- _What is needed_:
Copy the items from the start through the line with "(x=515, y=131)", requests included, and shift each coordinate in the answers by adding 13 to it.

Start Raw records

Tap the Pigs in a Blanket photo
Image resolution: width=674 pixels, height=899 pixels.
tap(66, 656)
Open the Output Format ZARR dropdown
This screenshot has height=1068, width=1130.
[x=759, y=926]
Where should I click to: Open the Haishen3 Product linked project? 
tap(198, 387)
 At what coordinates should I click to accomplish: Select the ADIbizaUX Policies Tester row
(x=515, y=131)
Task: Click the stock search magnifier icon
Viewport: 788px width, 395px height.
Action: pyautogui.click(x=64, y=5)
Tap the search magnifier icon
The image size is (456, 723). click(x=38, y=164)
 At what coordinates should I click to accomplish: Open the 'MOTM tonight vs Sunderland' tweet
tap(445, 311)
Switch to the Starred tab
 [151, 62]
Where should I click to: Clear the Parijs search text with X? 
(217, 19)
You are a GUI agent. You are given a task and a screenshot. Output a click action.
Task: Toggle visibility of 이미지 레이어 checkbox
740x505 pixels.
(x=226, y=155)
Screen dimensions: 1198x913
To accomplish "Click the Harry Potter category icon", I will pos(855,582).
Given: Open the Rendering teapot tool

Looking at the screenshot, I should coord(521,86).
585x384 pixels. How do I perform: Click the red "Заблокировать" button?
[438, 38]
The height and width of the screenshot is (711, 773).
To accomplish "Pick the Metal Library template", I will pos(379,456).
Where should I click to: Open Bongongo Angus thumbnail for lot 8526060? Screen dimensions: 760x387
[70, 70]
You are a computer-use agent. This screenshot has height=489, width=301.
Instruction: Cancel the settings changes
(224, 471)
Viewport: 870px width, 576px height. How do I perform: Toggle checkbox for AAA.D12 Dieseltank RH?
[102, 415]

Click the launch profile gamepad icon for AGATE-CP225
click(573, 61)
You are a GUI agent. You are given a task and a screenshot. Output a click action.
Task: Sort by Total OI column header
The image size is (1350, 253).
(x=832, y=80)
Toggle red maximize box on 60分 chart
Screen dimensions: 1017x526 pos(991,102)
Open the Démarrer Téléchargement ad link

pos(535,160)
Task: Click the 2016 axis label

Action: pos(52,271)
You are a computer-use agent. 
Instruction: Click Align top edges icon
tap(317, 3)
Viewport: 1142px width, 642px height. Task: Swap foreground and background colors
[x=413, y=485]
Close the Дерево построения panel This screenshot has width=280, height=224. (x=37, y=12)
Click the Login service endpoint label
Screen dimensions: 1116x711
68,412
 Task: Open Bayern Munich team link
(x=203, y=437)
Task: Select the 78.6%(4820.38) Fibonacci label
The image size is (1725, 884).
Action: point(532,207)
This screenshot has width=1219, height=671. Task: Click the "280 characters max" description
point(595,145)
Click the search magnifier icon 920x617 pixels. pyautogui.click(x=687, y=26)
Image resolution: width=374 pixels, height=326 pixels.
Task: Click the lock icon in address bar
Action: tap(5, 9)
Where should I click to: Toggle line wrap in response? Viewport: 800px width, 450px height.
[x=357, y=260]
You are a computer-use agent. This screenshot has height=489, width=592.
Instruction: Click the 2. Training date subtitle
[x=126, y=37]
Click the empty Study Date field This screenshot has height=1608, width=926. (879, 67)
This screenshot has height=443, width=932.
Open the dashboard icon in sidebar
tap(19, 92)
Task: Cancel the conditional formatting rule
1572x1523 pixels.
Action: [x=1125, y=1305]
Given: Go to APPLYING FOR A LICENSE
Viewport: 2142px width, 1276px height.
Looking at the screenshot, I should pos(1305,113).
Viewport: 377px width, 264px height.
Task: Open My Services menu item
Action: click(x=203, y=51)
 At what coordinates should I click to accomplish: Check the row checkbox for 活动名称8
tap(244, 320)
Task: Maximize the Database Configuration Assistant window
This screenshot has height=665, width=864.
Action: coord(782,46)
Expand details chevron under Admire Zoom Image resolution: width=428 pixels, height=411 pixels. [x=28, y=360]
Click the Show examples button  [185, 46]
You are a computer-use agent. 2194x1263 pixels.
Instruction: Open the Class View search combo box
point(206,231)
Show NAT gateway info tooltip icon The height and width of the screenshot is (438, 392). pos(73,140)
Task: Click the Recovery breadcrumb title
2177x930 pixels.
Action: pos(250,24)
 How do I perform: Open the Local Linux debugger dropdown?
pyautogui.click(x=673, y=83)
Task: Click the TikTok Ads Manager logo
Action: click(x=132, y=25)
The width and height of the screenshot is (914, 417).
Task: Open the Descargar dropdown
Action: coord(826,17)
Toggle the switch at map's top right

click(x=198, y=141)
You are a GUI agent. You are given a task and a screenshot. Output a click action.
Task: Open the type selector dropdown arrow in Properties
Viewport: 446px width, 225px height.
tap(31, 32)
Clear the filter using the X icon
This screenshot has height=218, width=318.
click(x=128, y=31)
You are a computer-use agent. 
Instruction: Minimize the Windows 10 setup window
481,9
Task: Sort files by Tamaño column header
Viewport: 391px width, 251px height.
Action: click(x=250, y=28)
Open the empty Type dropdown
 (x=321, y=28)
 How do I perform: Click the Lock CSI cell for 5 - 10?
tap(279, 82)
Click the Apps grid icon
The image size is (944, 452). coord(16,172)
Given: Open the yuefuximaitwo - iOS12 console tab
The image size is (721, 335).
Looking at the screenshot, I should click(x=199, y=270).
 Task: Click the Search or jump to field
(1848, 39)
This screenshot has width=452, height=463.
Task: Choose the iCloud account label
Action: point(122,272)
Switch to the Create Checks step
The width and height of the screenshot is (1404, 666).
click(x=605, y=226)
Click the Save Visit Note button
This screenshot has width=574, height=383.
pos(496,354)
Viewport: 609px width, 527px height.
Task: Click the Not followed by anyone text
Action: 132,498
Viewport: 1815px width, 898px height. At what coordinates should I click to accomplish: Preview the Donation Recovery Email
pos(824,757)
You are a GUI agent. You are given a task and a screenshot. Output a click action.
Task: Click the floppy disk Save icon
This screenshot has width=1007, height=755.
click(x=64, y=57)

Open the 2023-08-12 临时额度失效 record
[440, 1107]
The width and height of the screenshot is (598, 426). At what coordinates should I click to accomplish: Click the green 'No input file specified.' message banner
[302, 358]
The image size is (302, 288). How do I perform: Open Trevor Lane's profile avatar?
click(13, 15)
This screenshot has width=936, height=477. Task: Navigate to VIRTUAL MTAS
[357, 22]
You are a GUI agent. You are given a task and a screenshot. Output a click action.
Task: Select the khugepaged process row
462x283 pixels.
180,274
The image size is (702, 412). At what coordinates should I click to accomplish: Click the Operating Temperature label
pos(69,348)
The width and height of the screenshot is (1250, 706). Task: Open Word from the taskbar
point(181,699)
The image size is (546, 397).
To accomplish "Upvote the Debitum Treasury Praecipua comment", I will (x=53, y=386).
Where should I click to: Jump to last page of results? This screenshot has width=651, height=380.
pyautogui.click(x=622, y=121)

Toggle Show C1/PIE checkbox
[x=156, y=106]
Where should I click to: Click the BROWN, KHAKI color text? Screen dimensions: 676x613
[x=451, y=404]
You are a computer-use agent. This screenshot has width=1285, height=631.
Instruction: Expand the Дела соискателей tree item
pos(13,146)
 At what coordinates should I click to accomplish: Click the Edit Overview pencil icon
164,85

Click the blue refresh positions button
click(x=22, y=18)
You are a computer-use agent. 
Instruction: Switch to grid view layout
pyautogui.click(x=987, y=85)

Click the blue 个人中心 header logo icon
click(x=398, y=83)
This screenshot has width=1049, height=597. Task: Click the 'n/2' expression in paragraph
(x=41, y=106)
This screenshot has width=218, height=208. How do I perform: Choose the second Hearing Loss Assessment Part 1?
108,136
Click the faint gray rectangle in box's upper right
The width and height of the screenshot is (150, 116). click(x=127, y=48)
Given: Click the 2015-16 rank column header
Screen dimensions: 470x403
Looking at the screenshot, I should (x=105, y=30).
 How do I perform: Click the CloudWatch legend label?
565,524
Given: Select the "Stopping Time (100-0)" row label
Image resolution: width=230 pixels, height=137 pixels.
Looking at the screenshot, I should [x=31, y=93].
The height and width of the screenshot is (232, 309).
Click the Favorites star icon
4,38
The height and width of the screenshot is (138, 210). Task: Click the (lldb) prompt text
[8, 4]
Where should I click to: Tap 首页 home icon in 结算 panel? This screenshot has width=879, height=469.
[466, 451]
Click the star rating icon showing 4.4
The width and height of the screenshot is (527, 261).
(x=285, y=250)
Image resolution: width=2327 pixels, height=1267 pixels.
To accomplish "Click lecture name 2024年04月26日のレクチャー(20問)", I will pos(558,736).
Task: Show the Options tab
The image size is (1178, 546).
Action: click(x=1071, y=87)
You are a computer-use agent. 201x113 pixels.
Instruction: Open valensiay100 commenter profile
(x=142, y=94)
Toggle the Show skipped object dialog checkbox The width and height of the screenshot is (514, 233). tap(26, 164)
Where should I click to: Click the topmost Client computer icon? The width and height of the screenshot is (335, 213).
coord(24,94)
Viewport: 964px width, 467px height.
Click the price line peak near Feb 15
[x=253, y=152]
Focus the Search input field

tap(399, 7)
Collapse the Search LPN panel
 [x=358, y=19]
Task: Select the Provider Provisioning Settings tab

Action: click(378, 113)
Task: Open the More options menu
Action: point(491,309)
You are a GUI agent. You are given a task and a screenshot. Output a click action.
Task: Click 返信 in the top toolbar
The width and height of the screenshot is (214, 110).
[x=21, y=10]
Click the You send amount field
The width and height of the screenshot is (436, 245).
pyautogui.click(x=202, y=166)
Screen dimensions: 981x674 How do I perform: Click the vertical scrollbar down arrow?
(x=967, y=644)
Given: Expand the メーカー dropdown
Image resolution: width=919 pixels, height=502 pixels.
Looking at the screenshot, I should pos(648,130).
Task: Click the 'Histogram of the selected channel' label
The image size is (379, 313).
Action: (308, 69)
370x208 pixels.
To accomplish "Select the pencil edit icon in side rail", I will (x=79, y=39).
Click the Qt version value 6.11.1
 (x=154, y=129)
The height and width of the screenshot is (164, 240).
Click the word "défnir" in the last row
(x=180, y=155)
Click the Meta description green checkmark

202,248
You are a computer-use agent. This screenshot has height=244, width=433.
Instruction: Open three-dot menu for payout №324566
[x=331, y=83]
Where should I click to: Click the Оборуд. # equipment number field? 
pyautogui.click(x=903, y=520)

End Raw records

- _Output of the exercise_:
Tap the Pigs in a Blanket photo
Image resolution: width=674 pixels, height=899 pixels.
tap(79, 669)
Open the Output Format ZARR dropdown
This screenshot has height=1068, width=1130.
[x=772, y=939]
Where should I click to: Open the Haishen3 Product linked project? 
tap(211, 400)
 At what coordinates should I click to accomplish: Select the ADIbizaUX Policies Tester row
(x=528, y=144)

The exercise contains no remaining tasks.